[TEXTAUSZUG]:

-------------------------

Frankfurt/M. (ots) - Nach der - negativen - Rekordjagd im Jahr 2021 hat die

deutsche Inflation zum Ende des Jahres etwas nachgegeben; zumindest, wenn man

den für den EU-Vergleich berechneten und für die EZB relevanten HVPI-Preisindex

zugrunde legt. Viele EZB-Granden wird das wohl in ihrer Sicht bestärken, dass

der rasante Preisanstieg nur temporär war und nun zu einem Ende kommt.

Tatsächlich dürfte der Höhepunkt erreicht sein. Für Entwarnung ist es trotzdem

ganz gewiss viel zu früh - und das nicht nur, weil die Inflation in nationaler

Rechnung (VPI) unerwartet noch zugelegt hat.

Nach den satten 6,0% im November ist die Inflationsrate gemäß HVPI nun im

Dezember leicht auf 5,7% zurückgegangen. Im Januar dürfte es sogar noch

deutlicher nach unten gehen, weil der Mehrwertsteuereffekt aus der Berechnung

herausfällt - was bis zu einen Prozentpunkt ausmachen könnte. Trotzdem ist

keineswegs alles gut: Insbesondere die explosionsartig gestiegenen Gas- und

Strompreise werden den Inflationsdruck Anfang 2022 hochhalten. Zudem ist die

hohe Teuerung längst kein singuläres Problem mehr, sondern gewinnt zusehends an

Breite. Die Raten dürften zumindest im ersten Halbjahr bei 3% bis 4% verharren.

-------------------------

[DATENZEILEN]:
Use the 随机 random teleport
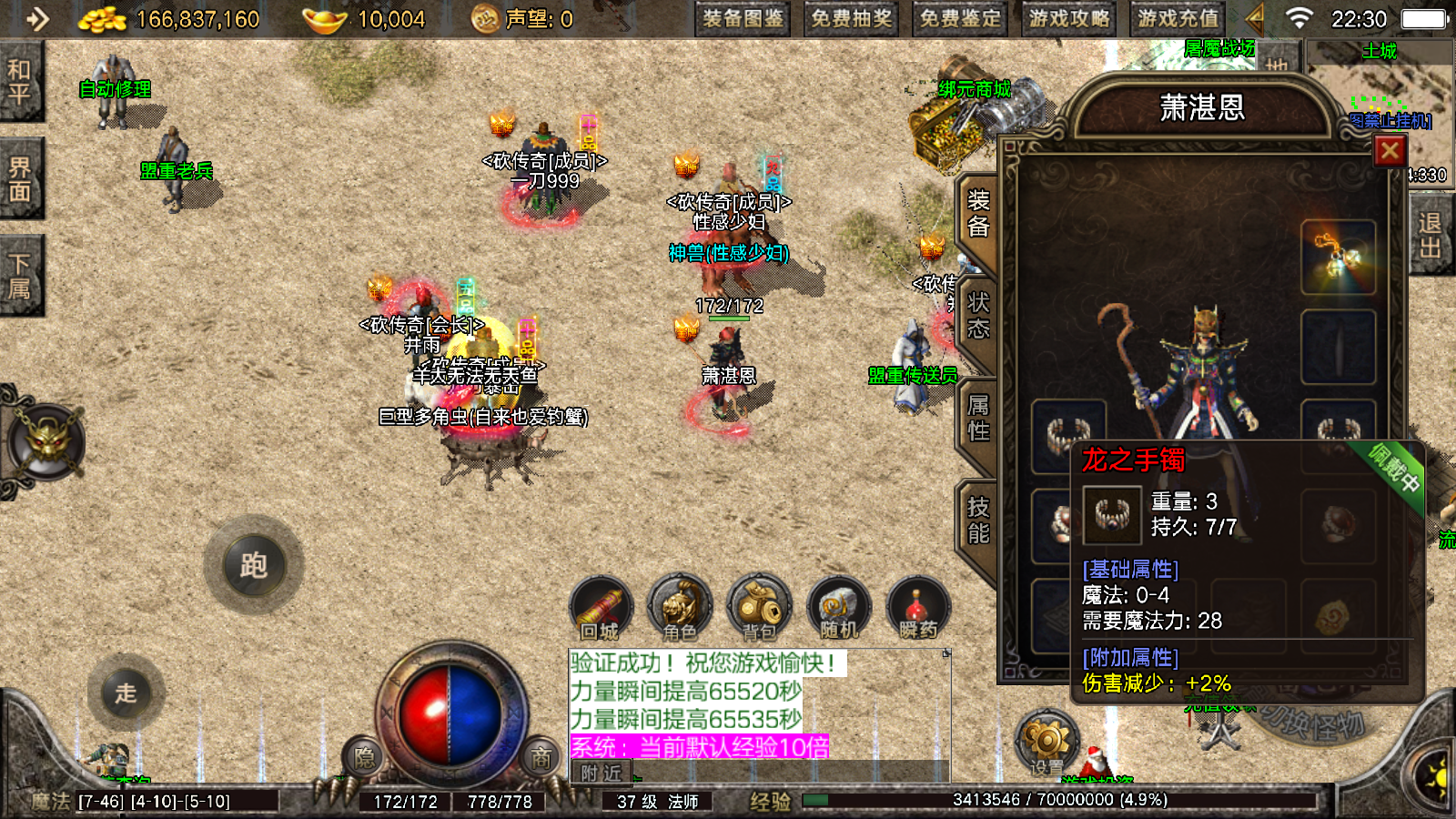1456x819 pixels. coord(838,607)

-------------------------

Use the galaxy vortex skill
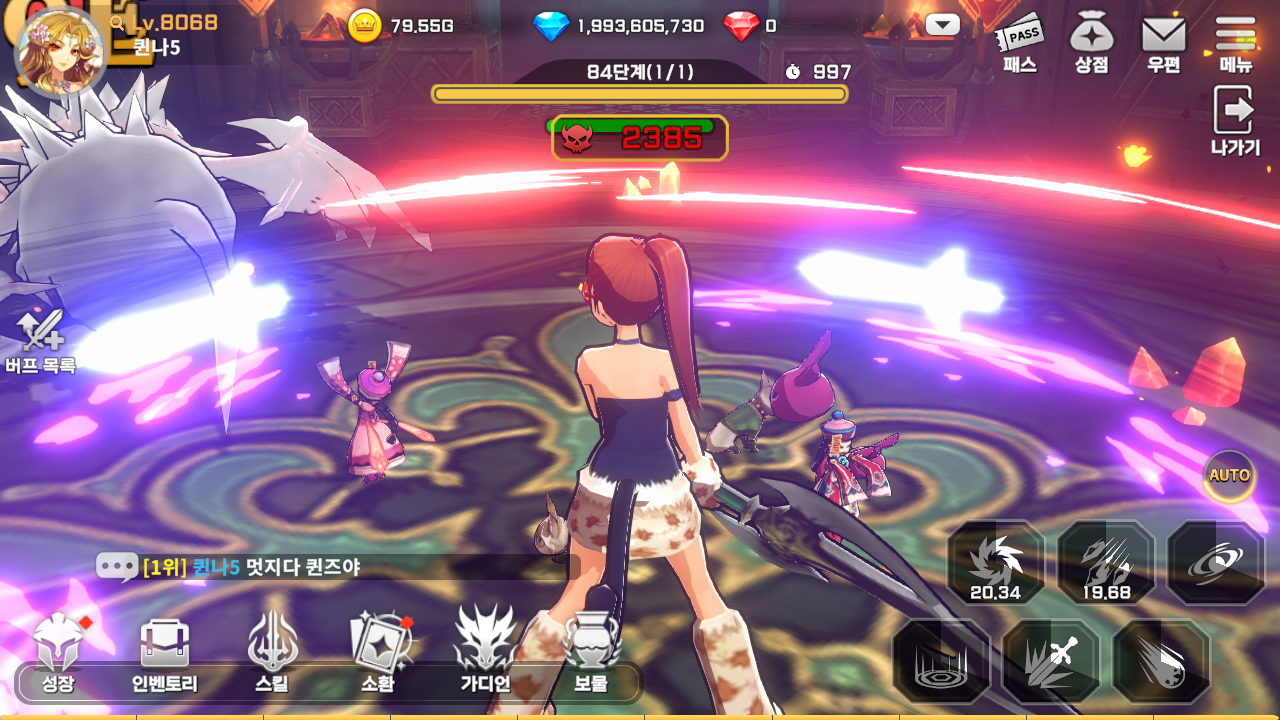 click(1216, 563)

-------------------------

[AUFGABEN]:
(1) Schreib aus dem Textauszug zur Inflation den Abschnitt wörtlich ab, der mit den Worten „deutsche Inflation zum“ beginnt und mit „noch zugelegt hat.“ endet.
(2) Nenne sämtliche Prozentangaben, die der Textauszug zur Inflation enthält.

[LÖSUNGEN]:
(1)
deutsche Inflation zum Ende des Jahres etwas nachgegeben; zumindest, wenn man

den für den EU-Vergleich berechneten und für die EZB relevanten HVPI-Preisindex

zugrunde legt. Viele EZB-Granden wird das wohl in ihrer Sicht bestärken, dass

der rasante Preisanstieg nur temporär war und nun zu einem Ende kommt.

Tatsächlich dürfte der Höhepunkt erreicht sein. Für Entwarnung ist es trotzdem

ganz gewiss viel zu früh - und das nicht nur, weil die Inflation in nationaler

Rechnung (VPI) unerwartet noch zugelegt hat.

(2) 6,0%, 5,7%, 3%, 4%